Role of aquaporins in upper airway humidification. (A, left) Representative time course of humidity (top), air flow (middle), and airway pressure (bottom) in a wild-type mouse. (right) Same study done on an AQP3/AQP4 double knockout mouse. (B) Averaged relative humidity (mean ± SEM, n = 5 mice) in wild-type mice, and AQP3/AQP4 and AQP1/AQP5 double knockout mice as a function of minute ventilation.

Figure 5

Role of aquaporins in hydration of the airway surface liquid (ASL). (A, left) Schematic of approach to measure ASL depth and [Na⁺] in anesthetized mice in which a window was created in the trachea for fluorescent dye instillation and z-scanning fluorescence confocal microscopy. (right) ASL depth and [Na⁺] in wild-type and AQP3/AQP4 double knockout mice (mean ± SEM, n = 4 mice). (B) Measurement of ASL [Na⁺] during dry air breathing. (left) Fluorescence was measured through the translucent tracheal wall (“measurement area”) below the tip of a tracheal cannula. (right) Time course of ASL [Na⁺] in wild-type and AQP3/AQP4 double knockout mice (mean ± SEM, n = 4 mice) in response to dry air breathing. Differences in A and B are not significant.

Figure 6

Osmotically driven water transport and isosmolar fluid absorption in upper airways. (A) Sagittal section of mouse head showing air spaces in the nasopharnyx and trachea. The trachea was cannulated to permit spontaneous breathing, and isosmolar or hyperosmolar fluid was instilled into the nasopharyngeal cavity by a feeding needle. Fluid was collected into preweighed vials at specified times by passing air through the feeding needle to expel fluid through the nares. The instilled fluid contained ¹³¹I-albumin as a volume marker. Data shown as mean ± SEM, with 6–8 mice per condition.

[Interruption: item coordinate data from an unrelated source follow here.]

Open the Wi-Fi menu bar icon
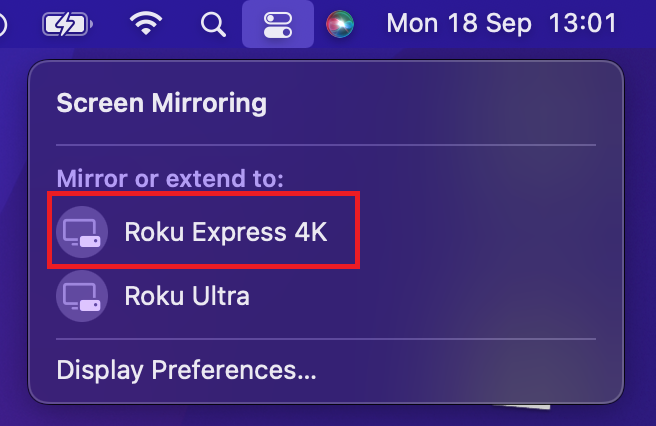This screenshot has width=656, height=426. [146, 23]
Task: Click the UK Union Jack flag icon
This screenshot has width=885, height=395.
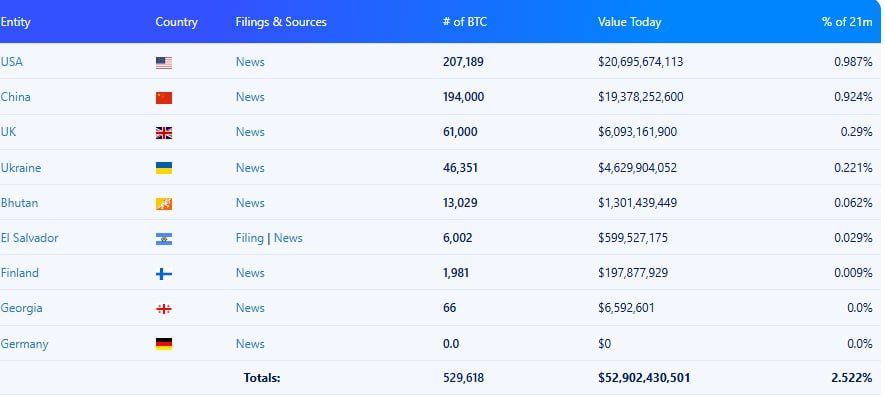Action: click(164, 133)
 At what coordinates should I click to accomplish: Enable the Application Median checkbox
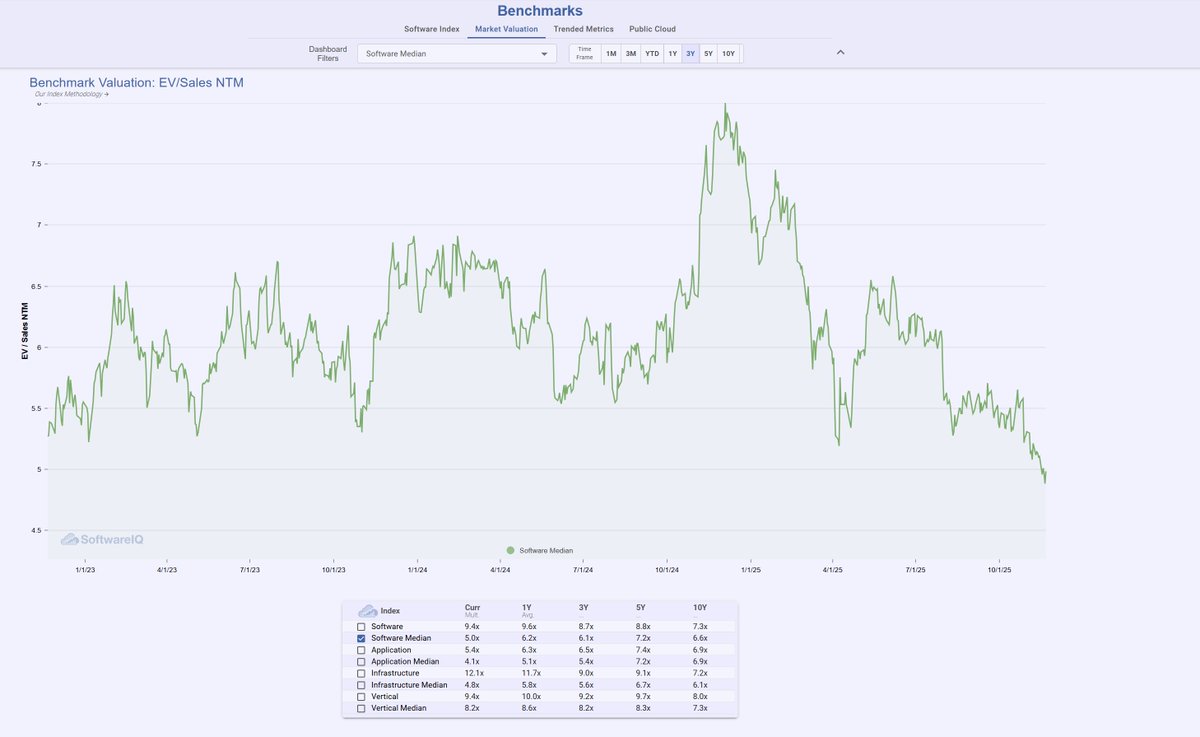[360, 661]
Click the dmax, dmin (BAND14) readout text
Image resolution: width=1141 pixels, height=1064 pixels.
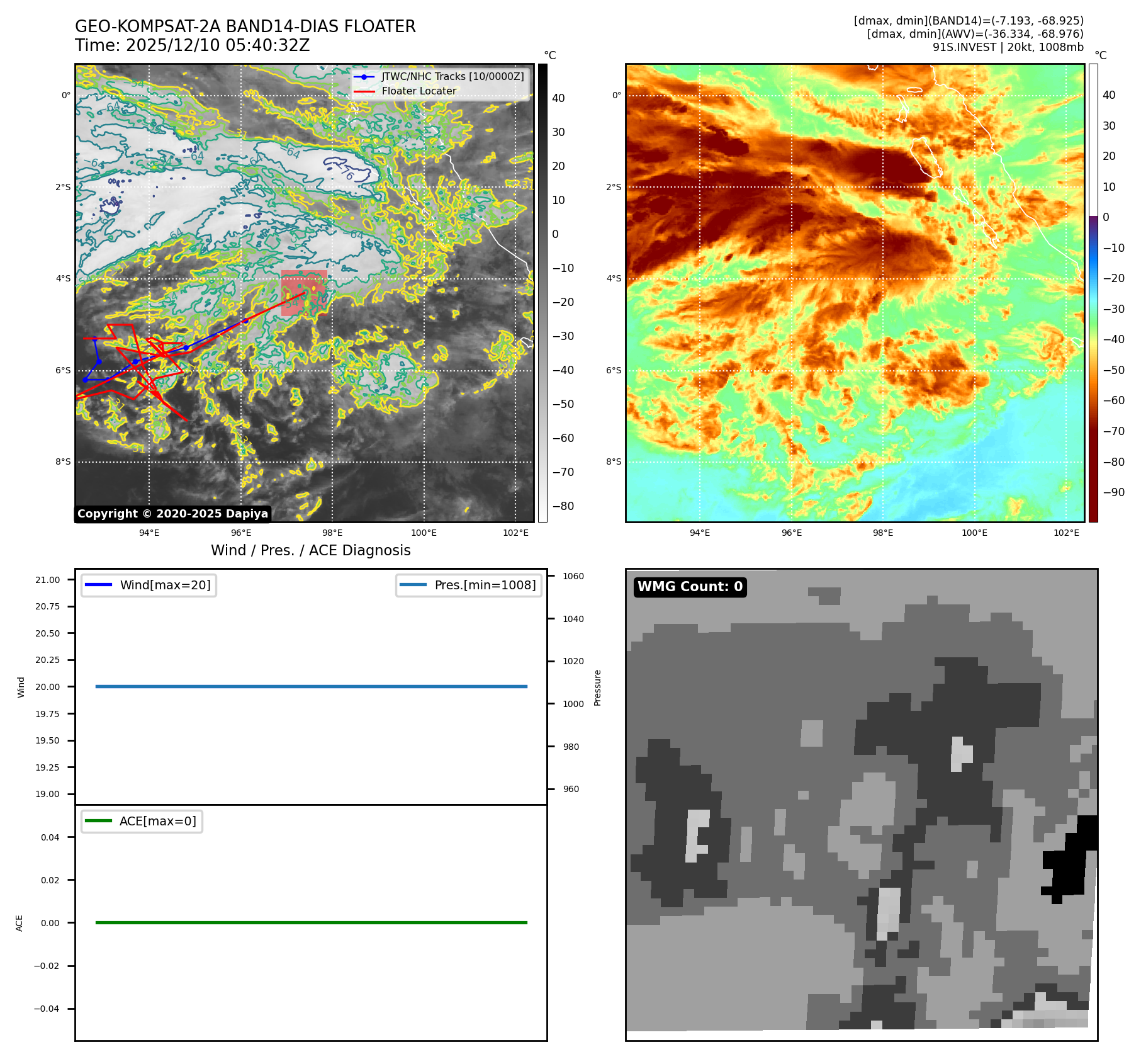point(969,21)
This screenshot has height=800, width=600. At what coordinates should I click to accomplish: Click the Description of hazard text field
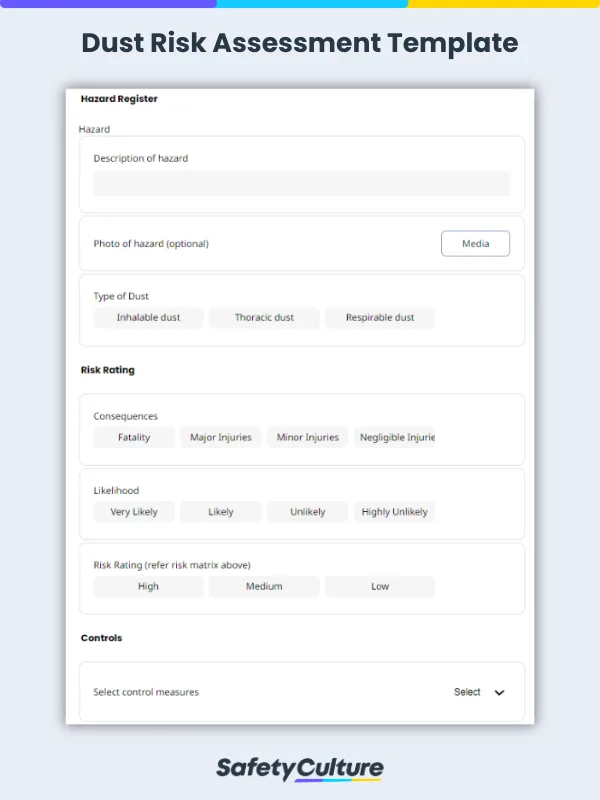(x=300, y=184)
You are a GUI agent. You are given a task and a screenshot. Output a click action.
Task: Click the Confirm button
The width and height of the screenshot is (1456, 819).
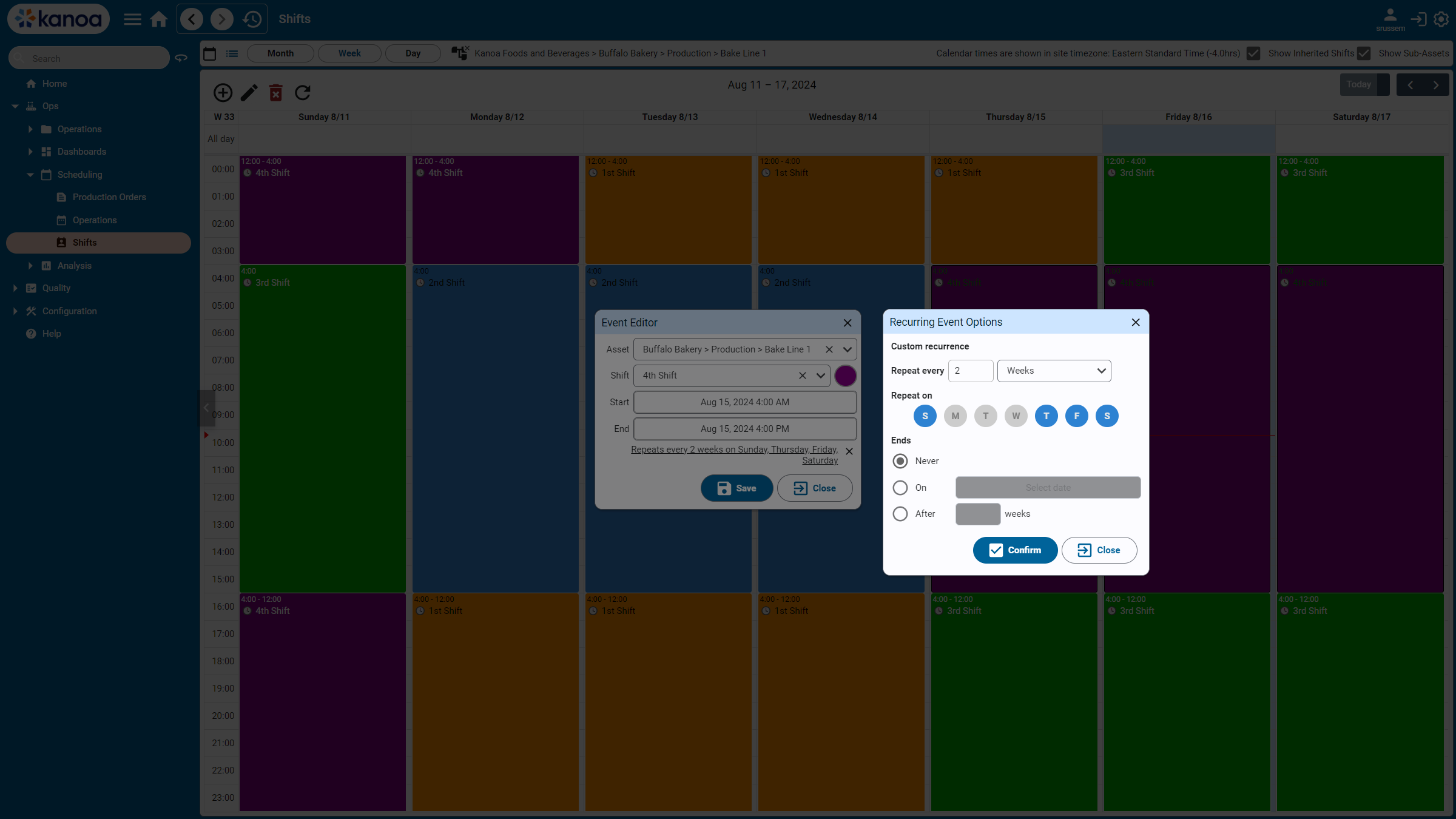pyautogui.click(x=1015, y=550)
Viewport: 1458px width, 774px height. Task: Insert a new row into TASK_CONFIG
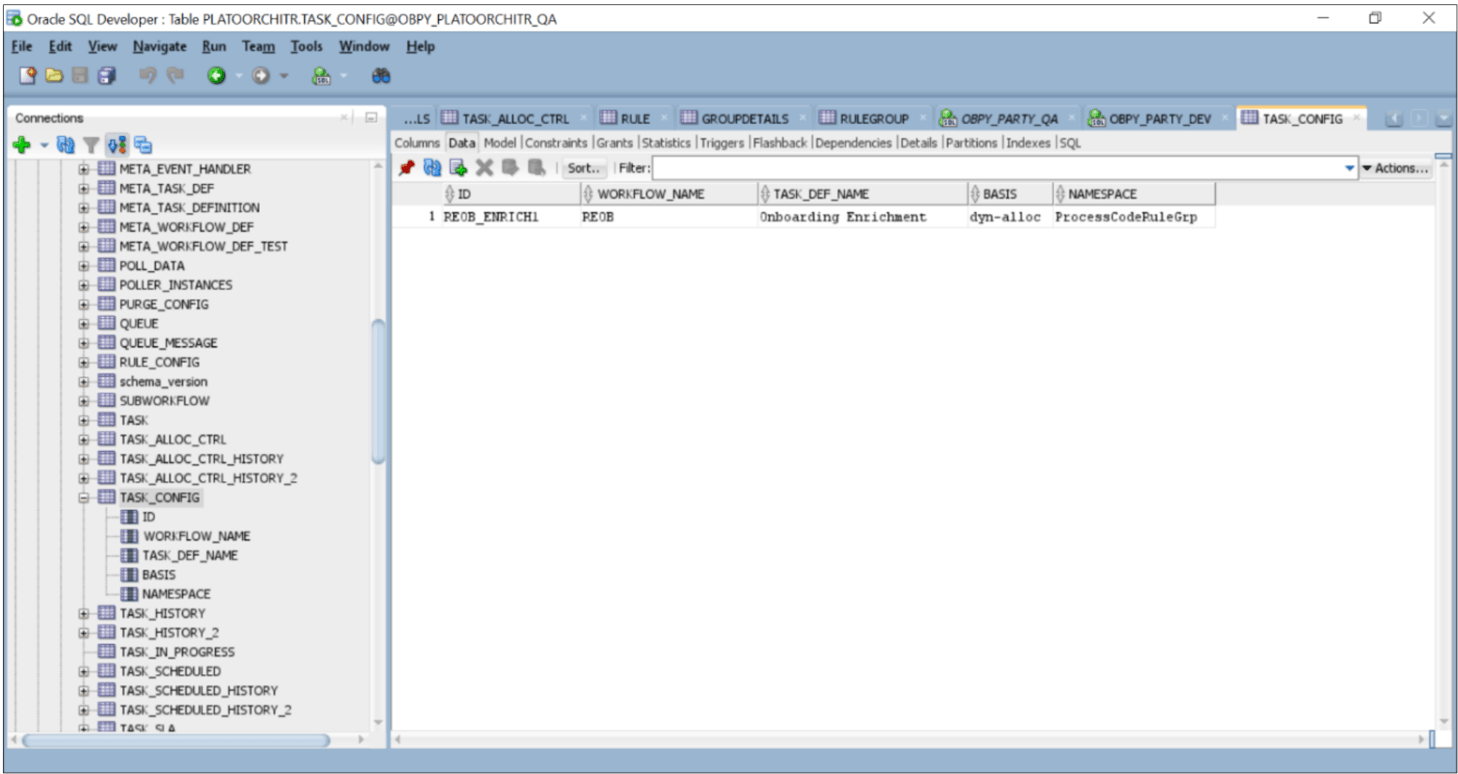point(458,168)
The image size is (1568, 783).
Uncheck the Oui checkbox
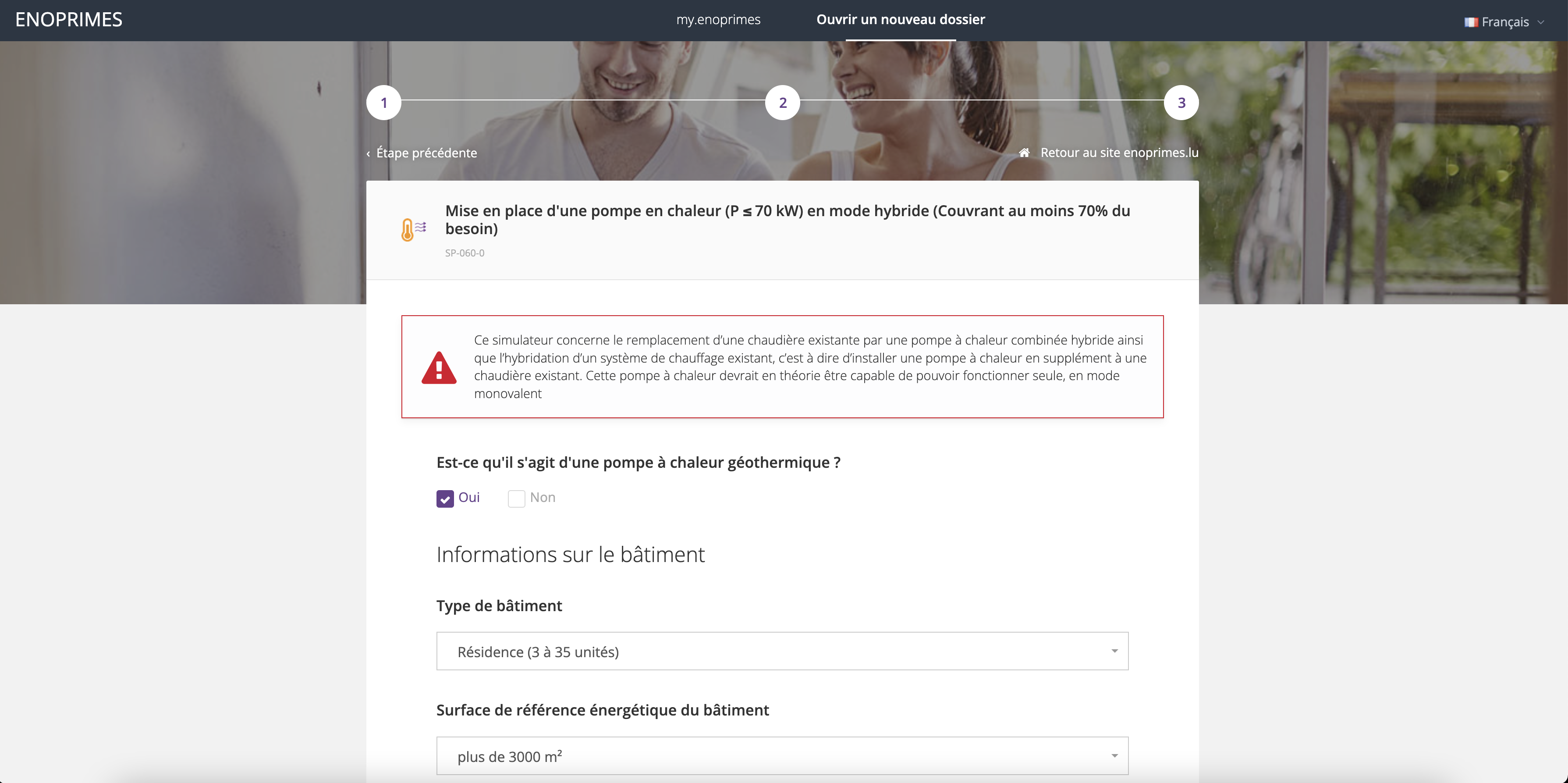click(x=445, y=498)
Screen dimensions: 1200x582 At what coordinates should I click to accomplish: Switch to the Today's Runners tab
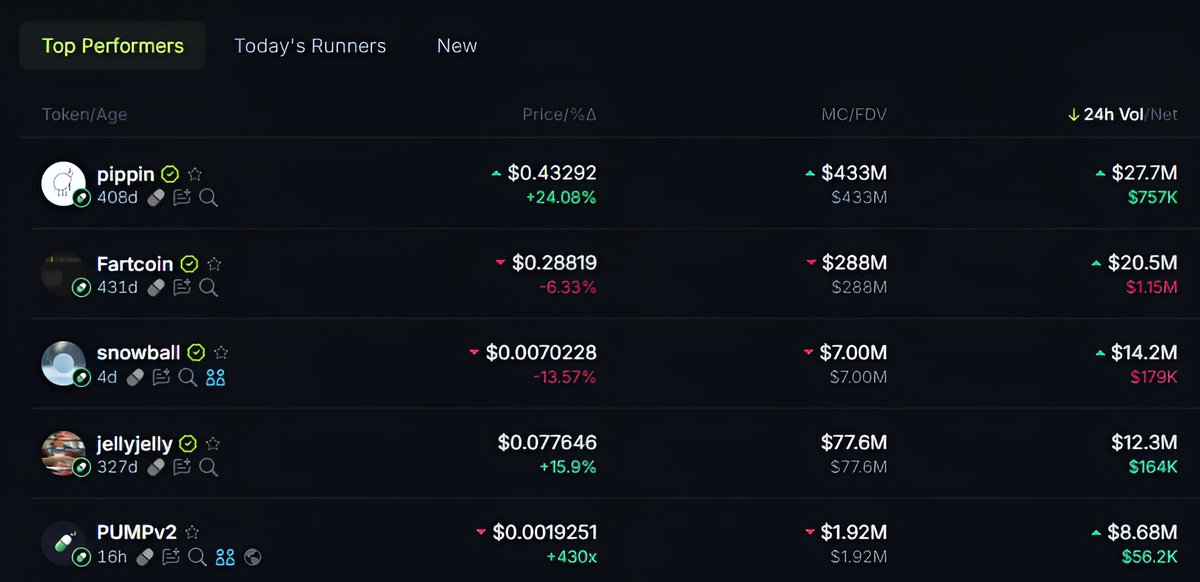click(310, 46)
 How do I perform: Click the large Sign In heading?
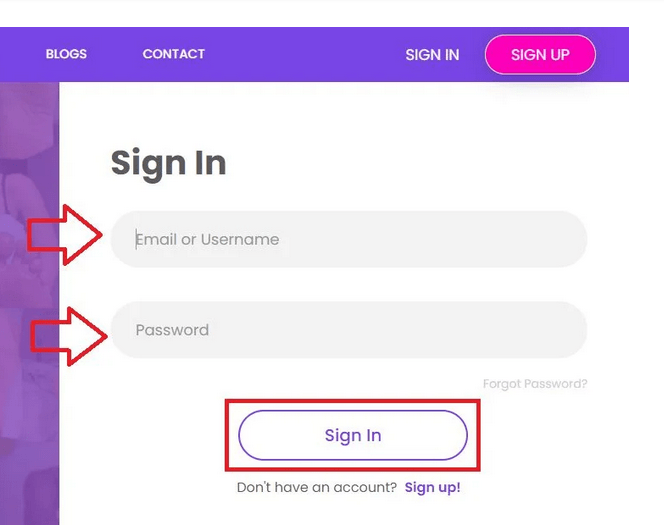tap(168, 163)
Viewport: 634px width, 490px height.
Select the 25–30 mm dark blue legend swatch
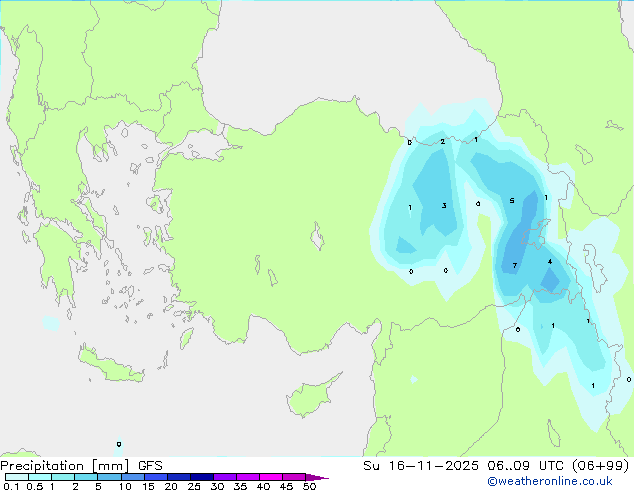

See results for details. (B) Osmotically driven volume influx measured from dilution of the ¹³¹I-albumin marker after instillation of 50 μl of a hyperosmolar solution (500 mOsm). (C) Isosmolar fluid absorption (clearance) measured from the increased ¹³¹I-albumin concentration at 5 min after instillation of 50 μl of an isosmolar solution (0 min control shown also). Where indicated, 1 mM amiloride was present in the instillate. See results for explanations. *P < 0.01.